Goal of the exercise
In the saved data entries below, copy out word for word the lines beginning with the one containing "Click the 'have" and continuing through the one containing "will click(1426, 808).", both included.

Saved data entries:
* * * * * * * * *
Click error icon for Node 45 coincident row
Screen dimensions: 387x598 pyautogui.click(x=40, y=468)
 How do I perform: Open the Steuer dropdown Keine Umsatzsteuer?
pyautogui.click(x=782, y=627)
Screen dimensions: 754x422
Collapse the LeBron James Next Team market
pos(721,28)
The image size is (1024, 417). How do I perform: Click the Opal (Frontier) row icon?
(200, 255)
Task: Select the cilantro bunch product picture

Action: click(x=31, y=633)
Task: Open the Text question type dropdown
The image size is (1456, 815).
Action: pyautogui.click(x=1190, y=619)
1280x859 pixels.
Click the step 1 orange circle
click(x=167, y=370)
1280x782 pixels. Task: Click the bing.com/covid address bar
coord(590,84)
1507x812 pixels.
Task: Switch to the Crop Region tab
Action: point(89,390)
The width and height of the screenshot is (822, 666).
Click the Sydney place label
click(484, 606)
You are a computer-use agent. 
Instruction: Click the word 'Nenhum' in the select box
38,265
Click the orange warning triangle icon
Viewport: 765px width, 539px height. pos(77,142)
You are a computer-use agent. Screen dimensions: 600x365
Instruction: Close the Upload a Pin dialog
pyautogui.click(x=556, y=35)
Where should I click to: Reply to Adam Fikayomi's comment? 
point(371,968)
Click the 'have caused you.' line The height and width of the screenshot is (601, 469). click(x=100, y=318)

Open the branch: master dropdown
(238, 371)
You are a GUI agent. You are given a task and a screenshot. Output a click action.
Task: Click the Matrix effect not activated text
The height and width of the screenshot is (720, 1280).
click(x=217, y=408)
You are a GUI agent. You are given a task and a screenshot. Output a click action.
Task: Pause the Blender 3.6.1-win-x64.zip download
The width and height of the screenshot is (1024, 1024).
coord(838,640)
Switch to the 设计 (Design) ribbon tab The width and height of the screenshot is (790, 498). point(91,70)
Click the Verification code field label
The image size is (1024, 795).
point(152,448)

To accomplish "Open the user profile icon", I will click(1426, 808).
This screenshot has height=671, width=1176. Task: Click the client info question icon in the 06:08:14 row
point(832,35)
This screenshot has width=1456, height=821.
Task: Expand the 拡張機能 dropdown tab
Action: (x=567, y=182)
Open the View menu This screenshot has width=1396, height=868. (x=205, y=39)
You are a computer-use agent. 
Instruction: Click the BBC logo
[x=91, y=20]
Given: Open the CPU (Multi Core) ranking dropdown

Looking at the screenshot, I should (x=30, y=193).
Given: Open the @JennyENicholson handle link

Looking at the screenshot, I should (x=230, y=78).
* * * * * * * * *
Task output
Click the 'have caused you.' line The height and width of the screenshot is (601, 469). click(x=100, y=318)

Open the branch: master dropdown
(238, 371)
You are a GUI agent. You are given a task and a screenshot. Output a click action.
Task: Click the Matrix effect not activated text
The height and width of the screenshot is (720, 1280).
click(x=217, y=408)
You are a GUI agent. You are given a task and a screenshot. Output a click action.
Task: Pause the Blender 3.6.1-win-x64.zip download
The width and height of the screenshot is (1024, 1024).
coord(838,640)
Switch to the 设计 (Design) ribbon tab The width and height of the screenshot is (790, 498). point(91,70)
Click the Verification code field label
The image size is (1024, 795).
point(152,448)

To accomplish "Open the user profile icon", I will click(1426, 808).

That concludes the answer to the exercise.